Coronavirus cases are on the rise in every single state in the South. Eleven Southern states have seen record single-day increases in COVID-19 cases in the month of July, and ICUs are filling up across the region as deaths continue to climb. Things are, to put it mildly, not going well. It might be hard to overstate how dire the situation has become.
Medical experts broadly agree that masks are key to fighting the spread of COVID-19, and that even homemade masks, worn properly, can significantly reduce the aerosol droplets that are thought to spread the virus. The Centers for Disease Control and Prevention published an editorial in the Journal of the American Medical Association this week calling for universal masking. And with homemade masks now widely available and thought to be effective, there’s increasingly little excuse for people not to wear one in public settings.
“The option of universal masking is no longer held back by shortage,” as the authors of a recent piece in Science Magazine wrote.
In the South, until recently, universal masking had been held back by governors. But faced with an increasingly dire outlook, even some of the region’s most conservative governors have relented, instituting masking orders in the last few weeks. Of the eight Southern states with statewide mandates, five enacted them in July alone; another five Southern states remain without such orders.

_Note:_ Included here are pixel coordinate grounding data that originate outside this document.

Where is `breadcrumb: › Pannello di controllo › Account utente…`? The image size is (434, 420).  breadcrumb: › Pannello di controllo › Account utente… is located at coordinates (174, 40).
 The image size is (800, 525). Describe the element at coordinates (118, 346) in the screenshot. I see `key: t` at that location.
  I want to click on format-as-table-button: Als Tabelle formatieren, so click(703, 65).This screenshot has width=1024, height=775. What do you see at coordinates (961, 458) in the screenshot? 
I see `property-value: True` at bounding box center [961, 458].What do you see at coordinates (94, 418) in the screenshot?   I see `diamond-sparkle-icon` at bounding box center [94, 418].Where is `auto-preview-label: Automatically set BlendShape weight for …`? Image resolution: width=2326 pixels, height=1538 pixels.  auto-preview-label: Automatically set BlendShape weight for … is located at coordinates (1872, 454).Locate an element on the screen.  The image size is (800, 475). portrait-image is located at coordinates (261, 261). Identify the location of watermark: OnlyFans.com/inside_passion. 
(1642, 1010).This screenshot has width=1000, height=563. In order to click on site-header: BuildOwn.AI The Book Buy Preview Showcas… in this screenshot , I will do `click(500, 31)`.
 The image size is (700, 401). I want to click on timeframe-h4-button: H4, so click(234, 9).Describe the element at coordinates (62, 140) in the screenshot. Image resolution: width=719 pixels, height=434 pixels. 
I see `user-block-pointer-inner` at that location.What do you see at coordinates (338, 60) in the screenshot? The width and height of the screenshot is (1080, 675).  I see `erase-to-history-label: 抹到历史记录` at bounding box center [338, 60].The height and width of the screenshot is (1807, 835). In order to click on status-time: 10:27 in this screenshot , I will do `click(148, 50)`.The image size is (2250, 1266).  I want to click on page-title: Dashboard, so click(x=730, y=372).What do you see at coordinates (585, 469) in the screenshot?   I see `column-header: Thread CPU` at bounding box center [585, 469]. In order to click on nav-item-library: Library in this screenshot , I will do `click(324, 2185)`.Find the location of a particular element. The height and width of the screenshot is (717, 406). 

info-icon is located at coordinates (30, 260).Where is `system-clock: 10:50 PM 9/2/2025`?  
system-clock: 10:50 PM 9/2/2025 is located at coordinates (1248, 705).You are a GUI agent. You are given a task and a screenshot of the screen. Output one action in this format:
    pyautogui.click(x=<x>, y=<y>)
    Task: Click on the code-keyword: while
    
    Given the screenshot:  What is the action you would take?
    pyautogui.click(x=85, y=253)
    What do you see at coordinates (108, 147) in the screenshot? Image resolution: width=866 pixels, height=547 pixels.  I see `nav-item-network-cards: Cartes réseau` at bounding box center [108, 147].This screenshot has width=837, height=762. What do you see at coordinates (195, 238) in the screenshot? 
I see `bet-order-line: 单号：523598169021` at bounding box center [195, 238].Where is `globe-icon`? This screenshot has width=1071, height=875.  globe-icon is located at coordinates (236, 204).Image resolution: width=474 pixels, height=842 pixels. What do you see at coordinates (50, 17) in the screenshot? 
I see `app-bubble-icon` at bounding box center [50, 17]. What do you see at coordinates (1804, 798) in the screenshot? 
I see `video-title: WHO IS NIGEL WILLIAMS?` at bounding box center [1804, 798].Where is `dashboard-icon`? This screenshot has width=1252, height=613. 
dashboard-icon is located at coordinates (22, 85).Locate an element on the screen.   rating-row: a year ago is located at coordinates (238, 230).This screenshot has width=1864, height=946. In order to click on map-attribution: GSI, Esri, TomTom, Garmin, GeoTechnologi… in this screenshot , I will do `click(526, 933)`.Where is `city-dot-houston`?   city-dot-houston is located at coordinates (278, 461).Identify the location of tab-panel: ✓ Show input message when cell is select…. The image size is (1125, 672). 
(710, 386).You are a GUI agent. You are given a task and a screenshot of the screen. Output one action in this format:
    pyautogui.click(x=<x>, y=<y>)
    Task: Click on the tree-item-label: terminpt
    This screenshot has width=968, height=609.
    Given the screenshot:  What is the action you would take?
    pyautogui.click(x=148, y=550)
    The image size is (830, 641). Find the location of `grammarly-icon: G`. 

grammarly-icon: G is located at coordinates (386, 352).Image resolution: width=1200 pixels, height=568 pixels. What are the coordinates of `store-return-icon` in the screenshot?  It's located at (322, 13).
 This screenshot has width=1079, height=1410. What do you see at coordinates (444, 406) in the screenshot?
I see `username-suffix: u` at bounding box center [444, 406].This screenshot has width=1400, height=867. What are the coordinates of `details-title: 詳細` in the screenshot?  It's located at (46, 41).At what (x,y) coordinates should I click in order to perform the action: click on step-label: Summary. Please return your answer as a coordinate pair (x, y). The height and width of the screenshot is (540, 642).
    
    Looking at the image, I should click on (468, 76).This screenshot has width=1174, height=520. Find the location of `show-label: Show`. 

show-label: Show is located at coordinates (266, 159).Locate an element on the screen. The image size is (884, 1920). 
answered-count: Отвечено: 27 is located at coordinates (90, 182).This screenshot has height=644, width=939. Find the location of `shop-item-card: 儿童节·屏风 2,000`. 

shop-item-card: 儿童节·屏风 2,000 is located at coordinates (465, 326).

Govs. Asa Hutchinson of Arkansas and Kay Ivey of Alabama, both Republicans, are the two to most recently announce a statewide mandate. For months, Hutchinson had resisted calls to impose a statewide order, instead telling CNN’s State of the Union that he would not issue what he called an “unenforceable” mandate. But he relented on July 16 — following a call from the Arkansas Democrat-Gazette’s editorial board to institute mandatory masking, and after the previous day’s announcement that Arkansas-based Walmart, the world’s largest retailer, would require masks for all who enter its stores.
Ivey enacted a statewide order one day before Hutchinson, less than a week after the state’s record daily jump in COVID-19 cases, and as hospitalizations continued to rise. More than 87% of Alabama’s ICU beds are full, Ivey said in the news conference announcing the mandate.
And even Texas Gov. Greg Abbott (R), who resisted a statewide stay-at-home order for weeks in March and forged ahead with reopening as COVID-19 deaths climbed in the state, instituted a statewide mask mandate in early July. Many parts of Texas are in a state of crisis, with hospitals overwhelmed and cases continuing to rise.
Mask-wearing has become a political flashpoint during the pandemic. President Donald Trump has appeared in public wearing a mask only once. Among some conservatives, mandated masking has come to be seen as a form of government tyranny. Despite scientists, public health officials, and even some Fox News hosts agreeing that masks help prevent the spread of a lethal virus, they have become a divisive cultural symbol. And it’s hard not to notice that two of the Southern governors most opposed to mask mandates — Ron DeSantis of Florida and Brian Kemp of Georgia — are also two of Trump’s most stalwart supporters.
Kemp went in the opposite direction of many of his fellow governors in recent weeks, signing an executive order this week that explicitly bans Georgia localities from enacting mask mandates of their own. A similar executive order signed earlier in the pandemic had prohibited cities from ordinances that differed from statewide guidance but did not explicitly ban masks. His latest order, which voids mask ordinances in more than a dozen Georgia localities, was met with derision from the mayors of some of Georgia’s biggest cities. “Governor Kemp does not give a damn about us,” Savannah Mayor Van Johnson tweeted.
And even as COVID-19 cases climb dramatically in Florida, which set a single-day record for any state with 15,300 confirmed cases last weekend, DeSantis is standing firm. Though he wore a mask during a media event for the first time earlier this week, he has resisted instituting a statewide mask mandate, despite calls from Democratic lawmakers and mayors to do so. DeSantis has encouraged Florida residents to wear them but has balked at issuing a legally enforceable order. “When you attach criminal penalties for something, you’ve got to enforce it,” he said. “The question is, in some parts of Florida, is that really a good use of resources?”
Advocates for statewide mask mandates say that even orders that are not enforceable can go a long way in encouraging people to mask up. Ivey noted that the executive order she signed in Alabama is a tool of information, not one that will be used punitively.
“We are not asking sheriffs or police officers to seek out people not wearing a face mask,” she said. “Our goal is to inform people.”